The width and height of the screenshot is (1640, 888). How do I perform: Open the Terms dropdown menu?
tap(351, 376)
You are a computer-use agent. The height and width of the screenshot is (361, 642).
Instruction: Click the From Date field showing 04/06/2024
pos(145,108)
· · ·
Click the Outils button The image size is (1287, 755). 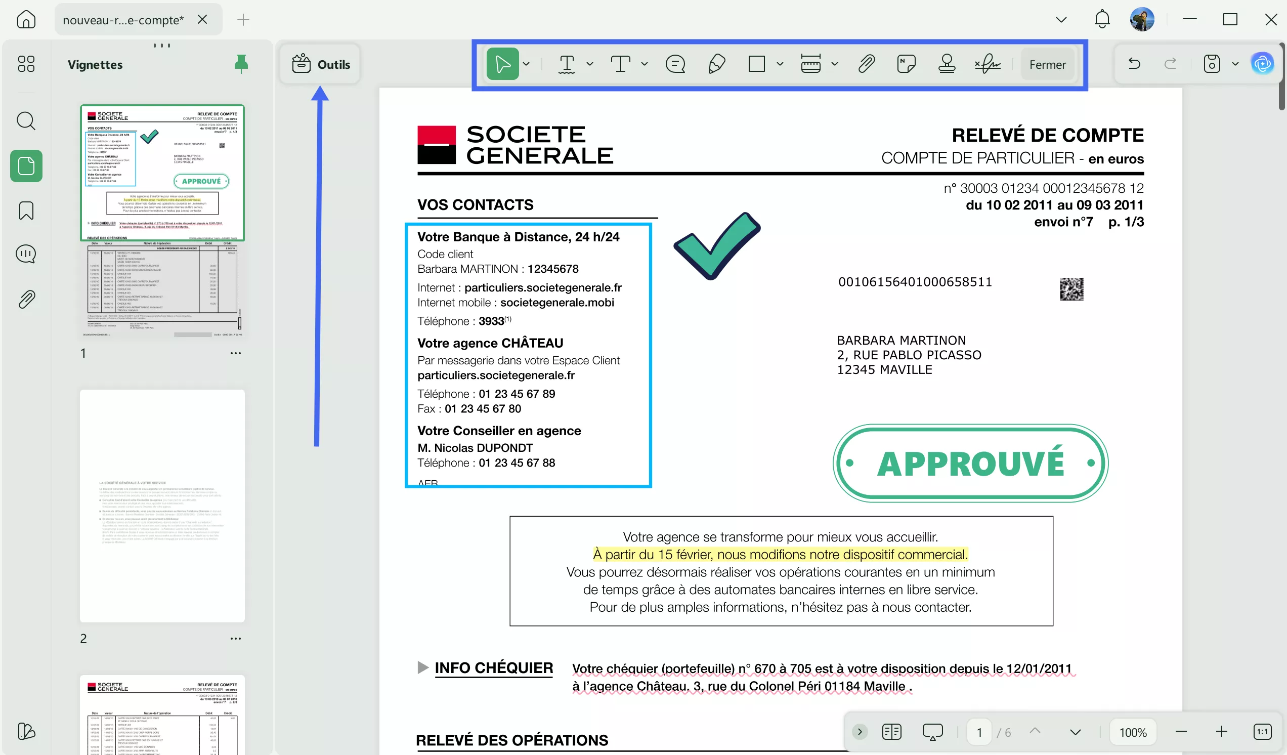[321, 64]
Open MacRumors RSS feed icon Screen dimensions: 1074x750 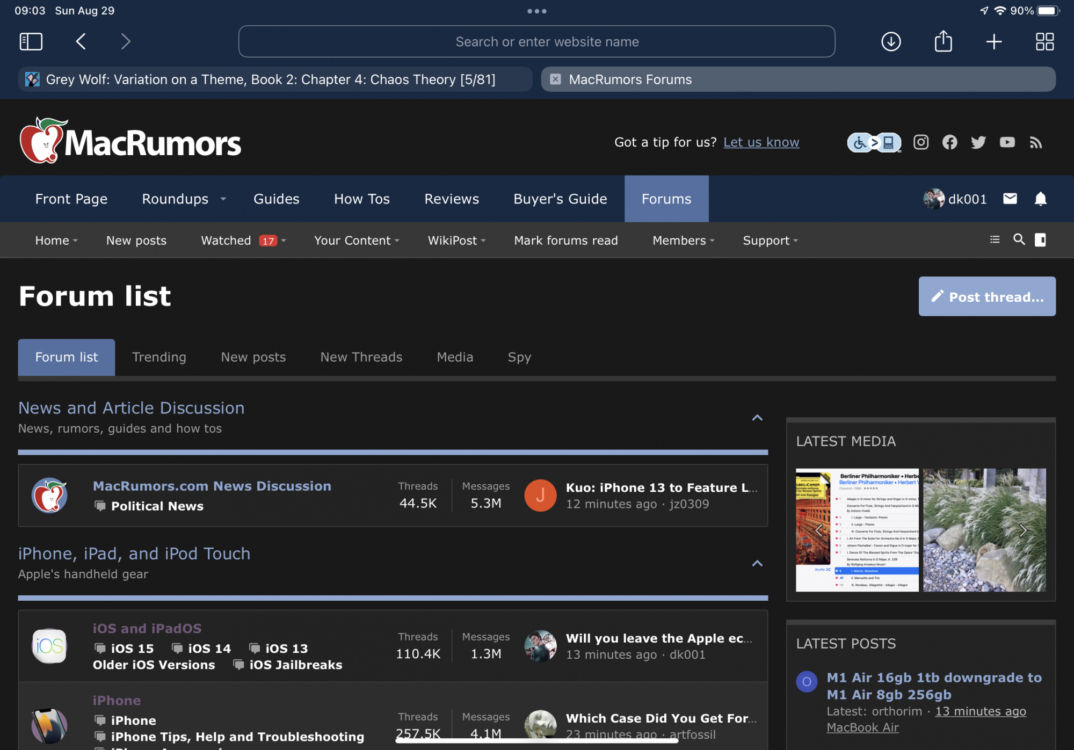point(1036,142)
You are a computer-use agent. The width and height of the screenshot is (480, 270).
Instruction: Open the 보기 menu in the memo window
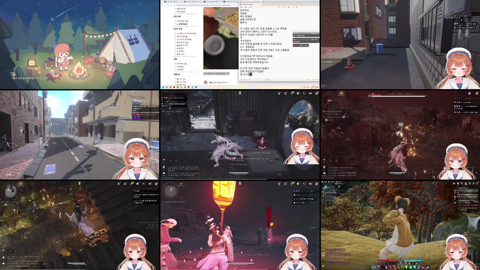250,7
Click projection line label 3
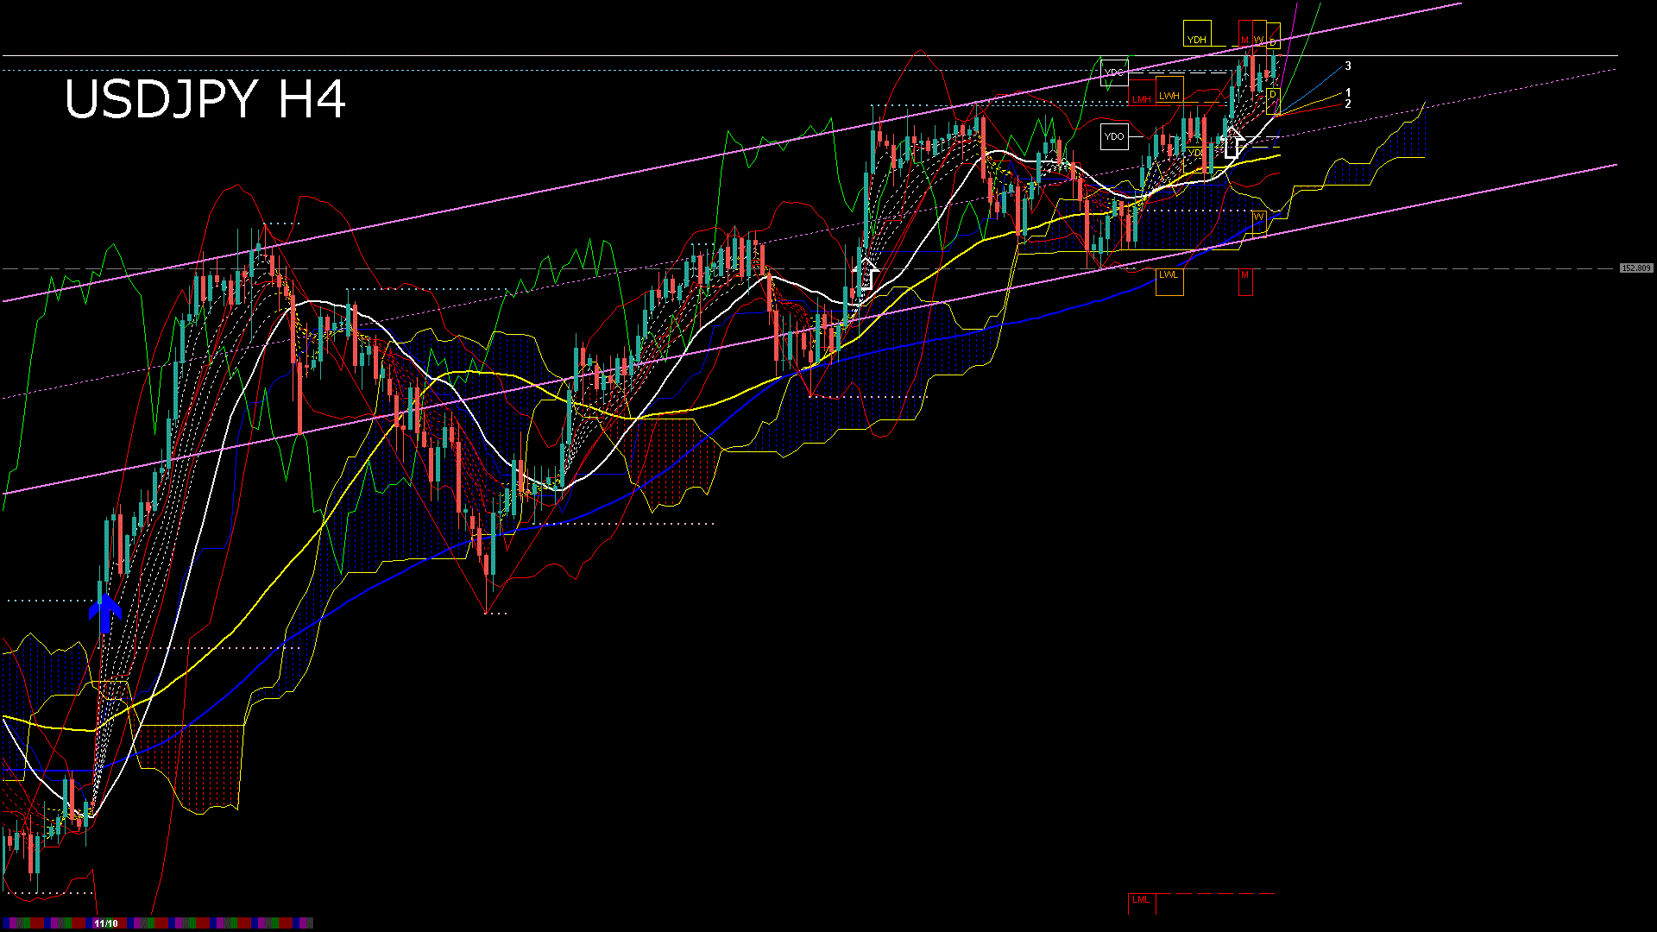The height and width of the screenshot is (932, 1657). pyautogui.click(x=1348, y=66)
· · ·
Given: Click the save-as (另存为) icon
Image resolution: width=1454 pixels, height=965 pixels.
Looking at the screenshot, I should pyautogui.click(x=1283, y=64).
· · ·
**Work instruction:** Each line of the data above containing the string "computer" is to be copied.

**Reply to the exercise:**
You are a computer-use agent. The height and width of the screenshot is (361, 642).
You are a computer-use agent. The width and height of the screenshot is (480, 270).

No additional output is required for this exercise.